Intervista a Quinito Lopez Mourelle
Quinito Lopez Mourelle
// di Guido Michelone //
Quest’intervista viene pubblicata per la prima volta in lingua castigliana nel 2011 (e da allora rimasta inedita in italiano) nella mia dispensa universitaria El jazz habla español, accanto a quelle di decine di altri jazzisti iberici e latinoamericani. Conosco Quinito dal 2010 quando è tra i collaboratori dell’ottimo jazz festival di Vigo. Da allora nasce un’amicizia che dura tutt’oggi sia pur attraverso i social e i pacchetti con i rispettivi libri e dischi che ognuno di noi rispettivamente scrive e registra.

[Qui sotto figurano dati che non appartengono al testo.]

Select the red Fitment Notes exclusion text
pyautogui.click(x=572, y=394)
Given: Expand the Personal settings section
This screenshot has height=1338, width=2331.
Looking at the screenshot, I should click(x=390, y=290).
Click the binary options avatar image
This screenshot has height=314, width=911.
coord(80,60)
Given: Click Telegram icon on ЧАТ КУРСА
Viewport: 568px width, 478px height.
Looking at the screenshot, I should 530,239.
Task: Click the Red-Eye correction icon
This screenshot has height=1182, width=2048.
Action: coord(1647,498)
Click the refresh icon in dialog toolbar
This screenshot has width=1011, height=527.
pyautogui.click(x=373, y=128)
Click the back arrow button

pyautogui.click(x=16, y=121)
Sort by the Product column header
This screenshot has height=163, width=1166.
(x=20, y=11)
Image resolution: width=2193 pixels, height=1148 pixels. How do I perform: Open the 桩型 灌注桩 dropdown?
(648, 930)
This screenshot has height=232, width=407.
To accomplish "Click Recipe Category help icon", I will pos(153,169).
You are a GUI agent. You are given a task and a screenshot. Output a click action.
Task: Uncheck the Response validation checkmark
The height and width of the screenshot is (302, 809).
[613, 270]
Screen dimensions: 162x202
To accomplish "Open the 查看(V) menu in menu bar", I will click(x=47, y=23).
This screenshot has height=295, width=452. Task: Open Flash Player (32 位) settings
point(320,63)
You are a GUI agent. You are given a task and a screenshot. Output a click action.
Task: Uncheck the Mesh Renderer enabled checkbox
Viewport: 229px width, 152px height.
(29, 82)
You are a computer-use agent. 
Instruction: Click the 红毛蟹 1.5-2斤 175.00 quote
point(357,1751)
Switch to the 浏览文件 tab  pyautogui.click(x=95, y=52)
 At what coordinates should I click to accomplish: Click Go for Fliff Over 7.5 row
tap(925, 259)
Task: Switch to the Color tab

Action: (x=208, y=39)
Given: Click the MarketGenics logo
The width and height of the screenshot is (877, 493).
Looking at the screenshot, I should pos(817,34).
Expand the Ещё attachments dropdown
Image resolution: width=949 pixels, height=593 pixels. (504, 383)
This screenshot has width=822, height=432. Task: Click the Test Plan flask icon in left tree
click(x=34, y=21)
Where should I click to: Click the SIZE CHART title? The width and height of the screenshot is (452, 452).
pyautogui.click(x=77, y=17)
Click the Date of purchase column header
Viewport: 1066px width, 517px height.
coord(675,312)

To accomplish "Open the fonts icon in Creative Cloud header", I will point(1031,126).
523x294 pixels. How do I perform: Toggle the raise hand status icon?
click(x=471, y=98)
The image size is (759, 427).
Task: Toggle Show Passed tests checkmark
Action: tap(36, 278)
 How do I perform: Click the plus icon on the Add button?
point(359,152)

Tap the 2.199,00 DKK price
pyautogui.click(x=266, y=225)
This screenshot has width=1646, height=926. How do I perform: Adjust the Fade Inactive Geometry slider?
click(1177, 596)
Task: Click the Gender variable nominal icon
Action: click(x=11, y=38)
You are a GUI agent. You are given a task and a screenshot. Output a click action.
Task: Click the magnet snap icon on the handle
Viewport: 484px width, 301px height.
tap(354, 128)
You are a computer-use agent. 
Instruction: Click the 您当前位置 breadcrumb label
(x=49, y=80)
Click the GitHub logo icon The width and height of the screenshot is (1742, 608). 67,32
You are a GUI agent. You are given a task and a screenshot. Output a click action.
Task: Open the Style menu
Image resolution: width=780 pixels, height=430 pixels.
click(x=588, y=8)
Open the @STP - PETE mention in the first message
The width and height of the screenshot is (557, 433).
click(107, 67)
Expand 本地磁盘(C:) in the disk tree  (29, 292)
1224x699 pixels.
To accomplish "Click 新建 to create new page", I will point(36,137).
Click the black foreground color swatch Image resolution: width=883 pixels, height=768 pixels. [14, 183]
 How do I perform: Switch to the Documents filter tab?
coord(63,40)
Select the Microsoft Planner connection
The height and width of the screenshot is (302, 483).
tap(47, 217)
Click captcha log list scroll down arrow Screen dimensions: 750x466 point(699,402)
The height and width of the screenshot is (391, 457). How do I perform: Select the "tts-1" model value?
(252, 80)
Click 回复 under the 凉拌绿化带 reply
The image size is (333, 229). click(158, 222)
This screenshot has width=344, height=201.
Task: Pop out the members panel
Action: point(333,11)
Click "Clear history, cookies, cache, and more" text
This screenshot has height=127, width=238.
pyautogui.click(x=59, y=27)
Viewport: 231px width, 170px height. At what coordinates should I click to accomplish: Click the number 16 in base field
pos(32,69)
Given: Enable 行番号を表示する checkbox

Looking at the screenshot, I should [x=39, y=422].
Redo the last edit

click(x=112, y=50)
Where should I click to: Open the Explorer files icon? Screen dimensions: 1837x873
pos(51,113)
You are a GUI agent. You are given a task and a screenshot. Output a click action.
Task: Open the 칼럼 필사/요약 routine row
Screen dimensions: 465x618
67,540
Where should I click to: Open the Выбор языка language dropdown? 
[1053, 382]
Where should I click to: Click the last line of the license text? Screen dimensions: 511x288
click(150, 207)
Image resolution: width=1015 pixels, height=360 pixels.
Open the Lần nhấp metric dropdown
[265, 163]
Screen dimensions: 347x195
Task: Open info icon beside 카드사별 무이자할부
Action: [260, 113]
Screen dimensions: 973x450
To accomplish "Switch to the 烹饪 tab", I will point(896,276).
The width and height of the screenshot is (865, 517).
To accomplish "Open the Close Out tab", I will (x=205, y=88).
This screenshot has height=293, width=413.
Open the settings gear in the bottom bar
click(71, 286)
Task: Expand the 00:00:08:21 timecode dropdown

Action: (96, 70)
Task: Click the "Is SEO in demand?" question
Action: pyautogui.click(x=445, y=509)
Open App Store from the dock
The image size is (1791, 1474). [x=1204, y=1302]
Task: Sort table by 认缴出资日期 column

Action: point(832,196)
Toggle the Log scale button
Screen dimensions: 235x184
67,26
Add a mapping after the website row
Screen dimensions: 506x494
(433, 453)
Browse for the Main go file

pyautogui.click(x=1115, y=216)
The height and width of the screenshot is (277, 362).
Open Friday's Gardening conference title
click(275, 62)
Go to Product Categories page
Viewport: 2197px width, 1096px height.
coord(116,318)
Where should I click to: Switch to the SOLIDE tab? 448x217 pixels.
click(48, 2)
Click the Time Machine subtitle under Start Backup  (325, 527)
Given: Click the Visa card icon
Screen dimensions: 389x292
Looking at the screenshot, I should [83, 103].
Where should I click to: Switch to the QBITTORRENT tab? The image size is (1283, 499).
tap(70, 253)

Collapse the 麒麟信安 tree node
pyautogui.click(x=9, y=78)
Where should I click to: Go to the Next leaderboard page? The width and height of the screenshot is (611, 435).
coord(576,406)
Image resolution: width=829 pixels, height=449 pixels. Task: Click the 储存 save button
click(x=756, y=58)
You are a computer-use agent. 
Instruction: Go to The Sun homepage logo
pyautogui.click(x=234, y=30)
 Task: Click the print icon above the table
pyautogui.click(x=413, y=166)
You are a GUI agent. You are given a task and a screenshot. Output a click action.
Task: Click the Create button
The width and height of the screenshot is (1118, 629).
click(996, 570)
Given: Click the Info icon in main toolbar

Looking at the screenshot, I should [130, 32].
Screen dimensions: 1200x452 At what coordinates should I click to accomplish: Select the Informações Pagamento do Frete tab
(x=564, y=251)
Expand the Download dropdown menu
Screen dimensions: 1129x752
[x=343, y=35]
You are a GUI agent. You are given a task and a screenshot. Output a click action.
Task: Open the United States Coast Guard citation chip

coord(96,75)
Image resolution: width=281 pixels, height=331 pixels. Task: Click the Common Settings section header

Nato a Viveiro nel 1968, Juan Manuel, per tutti Quinito, consegue il dottorato di ricerca in Scienze dell’Informazione presso l’Università Complutense di Madrid con una tesi sulla figura dell’eroe nella narrativa di Álvaro Cunqueiro. Già prima di allora collabora con diverse testate giornalistiche e suona il pianoforte in un quartetto jazz con cui pubblica saltuariamentre diversi album. Più costante è invece l’attività di scrittore e saggista con libri eccellenti come Pimienta negra, Sin Ana Beatriz, Oito pezas europeas, Mi última reencarnación, Nueva mitología del insomnio, Confines: Breve Teatro Para Debutante, purtroppo mai tradotti in italiano. E proprio quest’anno (2025) si autoproduce l’album Suite Letea, di cui dice: “Non è jazz, non è classica, non so cosa sia, però spero almeno che piaccia”; circa vent’anni giunge al proprio secondo album (un terzo in trio con violoncello e sax/clarinetto è quasi pronto) che in effetti sembra ispirarsi all’ormai moderna tradizione della third stream music. Coadiuvato da Roberto Somoza agli arrangimenti e da Fernando Briones che dirige Orquesta & Corto Gaos di giovani galiziani, il pianista-scrittore offre un’opera sontuosa, in 11 parti, dal profondo respiro cosmopolita senza trascurare il discorso etico-filosofico.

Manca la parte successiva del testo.